Define in detail common query response schemas for data returned from data sources. This improves the experience for developers of both features and datasources. This will also improve the experience for users through more reliability and quality - which leads to more development time spent more towards improving experience.

Kinds and Formats

There are logical kinds (like Time Series Data, Numeric, Histogram, etc), and there are formats that a kind can be in.

A data type definition or declaration in this framework includes both a kind and format. For example, "TimeSeriesWide" is: kind: "Time Series", format: "Wide".

Dimensional Set Based Kinds

Within a data type (kind+format), there can be multiple items of data that are uniquely identified. This forms a set of data items. For example, in the numeric kind there can be a set of numbers, or, in the time series kind, a set of time series-es :-).

Each item of data in a set is uniquely identified by its name and dimensions.

Dimensions are facets of data (such as "location" or "host") with a corresponding value. For example, {"host"="a", "location"="new york"}.

Within a dataframe, dimensions are in either a field's Labels property or in string field(s).

Properties Shared by all Dimensional Set Based Kinds

  • When there are multiple items that have the same name, they should have different dimensions (e.g. labels) that uniquely identifies each item1.
  • The item name should appear in the Name property of each value (numeric or bool typed) Field, as should any Labels2
  • A response can have different item names in the response (Note: SSE doesn't currently handle this)

Remainder Data

Data is encoded into dataframe(s), therefore all types are implemented as an array of data.Frames.

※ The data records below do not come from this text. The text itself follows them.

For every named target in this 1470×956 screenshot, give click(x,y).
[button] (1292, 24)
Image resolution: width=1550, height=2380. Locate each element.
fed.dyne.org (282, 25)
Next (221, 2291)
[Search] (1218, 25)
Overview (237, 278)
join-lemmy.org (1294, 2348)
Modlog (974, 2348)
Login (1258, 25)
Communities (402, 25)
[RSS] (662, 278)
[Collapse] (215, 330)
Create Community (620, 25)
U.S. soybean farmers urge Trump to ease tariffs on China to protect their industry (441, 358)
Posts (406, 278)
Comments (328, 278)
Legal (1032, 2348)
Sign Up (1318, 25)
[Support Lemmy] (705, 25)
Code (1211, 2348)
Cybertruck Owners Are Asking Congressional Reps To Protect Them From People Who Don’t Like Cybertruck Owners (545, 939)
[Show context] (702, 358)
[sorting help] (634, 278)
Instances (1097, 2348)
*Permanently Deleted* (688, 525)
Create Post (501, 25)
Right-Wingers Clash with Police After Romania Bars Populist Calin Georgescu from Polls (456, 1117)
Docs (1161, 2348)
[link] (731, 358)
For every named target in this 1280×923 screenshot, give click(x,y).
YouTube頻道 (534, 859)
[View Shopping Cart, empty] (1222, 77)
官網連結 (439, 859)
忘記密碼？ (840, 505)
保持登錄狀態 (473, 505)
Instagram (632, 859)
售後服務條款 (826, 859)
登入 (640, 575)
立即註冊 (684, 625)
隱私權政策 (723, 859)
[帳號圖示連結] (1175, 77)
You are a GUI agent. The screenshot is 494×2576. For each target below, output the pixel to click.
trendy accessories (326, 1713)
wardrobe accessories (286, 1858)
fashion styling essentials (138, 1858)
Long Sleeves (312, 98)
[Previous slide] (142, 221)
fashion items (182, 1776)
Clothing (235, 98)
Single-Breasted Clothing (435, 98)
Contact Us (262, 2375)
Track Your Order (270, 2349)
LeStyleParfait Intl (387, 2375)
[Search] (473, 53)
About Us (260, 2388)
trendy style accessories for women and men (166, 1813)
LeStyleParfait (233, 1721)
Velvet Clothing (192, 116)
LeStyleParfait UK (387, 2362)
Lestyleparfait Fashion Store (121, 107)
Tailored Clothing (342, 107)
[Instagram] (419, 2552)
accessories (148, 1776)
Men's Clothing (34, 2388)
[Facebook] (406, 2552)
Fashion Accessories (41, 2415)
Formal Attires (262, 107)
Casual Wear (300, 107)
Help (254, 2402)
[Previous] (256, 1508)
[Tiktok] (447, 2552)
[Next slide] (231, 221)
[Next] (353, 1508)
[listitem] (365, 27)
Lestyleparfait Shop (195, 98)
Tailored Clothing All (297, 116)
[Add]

There can be data in dataframe(s) that is not part of the data type's data. This extra data is remainder data. What readers choose to do with this data is open. However, libraries based on this contract must clearly delineate remainder data from data that is part of the type.

What data becomes remainder data is dependent on and specified in the data type. Generally, it can be additional frames and/or additional fields of a certain field type.

Invalid Data

Although there is remainder data, there are still cases where the reader should error. The situation for this is when the data type specifier exists on the frame(s), but rules about that type are not followed.

"No Data" and Empty

There are two named cases for when a response is lacking data and also doesn't have an error.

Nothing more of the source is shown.